According to a survey conducted in October 2001, consumers were trying to reduce their credit card debt (Extracted from M. Price, “Credit Debts Get Cut Down to Size." Newsday, November 25, 2001, p. F3). Based on a sample of 1000 consumers in October 2001 and in October 2000. the mean credit card debt was $2411 in October 2001as compared to $2814 in October 2000. Suppose that the sample standard deviation was $847.43 in October 2001 and $976.93 in October 2000. Assuming the population variances from both years are equal, is there evidence that the mean credit card debt was lower in October 2001 than in October 2000? (Use the 0.05 level of significance)
Hypotheses:
Ho: µ2001 = µ2000
Ha: µ2001 < µ2000
You will need to use a 2-sample formula for this type of test. You have all the data needed for both samples. This is a one-tailed test because the alternative hypothesis is showing a specific direction. If the null is rejected in favor of the alternative hypothesis, then there is a difference (in other words, µ2001 < µ2000).
To determine if there is evidence that the mean credit card debt was lower in October 2001 compared to October 2000, we can conduct a hypothesis test.
Let's define the null and alternative hypotheses as follows:
Null hypothesis (H0): The mean credit card debt in October 2001 is greater than or equal to the mean credit card debt in October 2000.
Alternative hypothesis (H1): The mean credit card debt in October 2001 is lower than the mean credit card debt in October 2000.
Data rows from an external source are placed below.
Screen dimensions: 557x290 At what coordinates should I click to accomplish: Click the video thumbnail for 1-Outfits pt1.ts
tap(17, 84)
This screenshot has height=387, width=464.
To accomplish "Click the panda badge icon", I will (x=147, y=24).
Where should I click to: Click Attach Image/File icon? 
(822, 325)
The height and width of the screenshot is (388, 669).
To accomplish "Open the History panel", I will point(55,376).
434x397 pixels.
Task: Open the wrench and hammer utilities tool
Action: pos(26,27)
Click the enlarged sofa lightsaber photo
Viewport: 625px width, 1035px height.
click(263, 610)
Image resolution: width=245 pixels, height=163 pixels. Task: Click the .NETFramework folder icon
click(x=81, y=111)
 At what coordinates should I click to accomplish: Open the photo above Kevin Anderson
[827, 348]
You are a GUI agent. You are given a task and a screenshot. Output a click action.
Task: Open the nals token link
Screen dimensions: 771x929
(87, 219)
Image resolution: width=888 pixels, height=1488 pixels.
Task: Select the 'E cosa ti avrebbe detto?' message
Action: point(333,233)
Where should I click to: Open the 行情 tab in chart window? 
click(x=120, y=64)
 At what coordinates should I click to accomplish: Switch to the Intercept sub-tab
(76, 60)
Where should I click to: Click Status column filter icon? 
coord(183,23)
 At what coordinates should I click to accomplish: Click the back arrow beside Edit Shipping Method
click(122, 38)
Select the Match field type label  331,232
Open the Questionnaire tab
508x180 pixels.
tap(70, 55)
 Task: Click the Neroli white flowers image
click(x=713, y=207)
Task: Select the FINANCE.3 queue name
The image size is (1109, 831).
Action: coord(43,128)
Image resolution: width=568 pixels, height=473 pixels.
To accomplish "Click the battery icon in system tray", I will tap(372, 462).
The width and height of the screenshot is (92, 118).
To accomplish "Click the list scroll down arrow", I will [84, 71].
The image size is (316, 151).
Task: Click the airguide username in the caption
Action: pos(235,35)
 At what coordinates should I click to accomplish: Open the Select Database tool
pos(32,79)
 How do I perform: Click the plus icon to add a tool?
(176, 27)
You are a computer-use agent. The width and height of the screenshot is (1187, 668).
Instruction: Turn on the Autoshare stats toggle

We can conduct a two-sample t-test to compare the means of the two samples. The test statistic is calculated as:
t = (x1 - x2) / sqrt((s1^2 / n1) + (s2^2 / n2))
Where:
x1 = mean credit card debt in October 2001
x2 = mean credit card debt in October 2000
s1 = standard deviation of credit card debt in October 2001
s2 = standard deviation of credit card debt in October 2000
n1 = sample size in October 2001
n2 = sample size in October 2000
Based on the information provided, we have the following values:
x1 = $2411
x2 = $2814
s1 = $847.43
s2 = $976.93
n1 = n2 = 1000
Using these values, we can calculate the t-value.
t = (2411 - 2814) / sqrt((847.43^2 / 1000) + (976.93^2 / 1000))
After performing the calculations, the t-value is obtained. We can then compare the t-value with the critical t-value from the t-distribution table with (n1 + n2 - 2) degrees of freedom at a 0.05 significance level.
If the calculated t-value is less than the critical t-value, we can reject the null hypothesis and conclude that there is evidence that the mean credit card debt was lower in October 2001 than in October 2000. Otherwise, if the calculated t-value is greater than the critical t-value, we fail to reject the null hypothesis and conclude that there is not enough evidence to suggest a significant difference in the mean credit card debt between the two years.
Please note that in this explanation, the assumption of equal population variances (based on the information provided) was made. If the population variances are assumed to be different, a modified test statistic and different degrees of freedom would be used.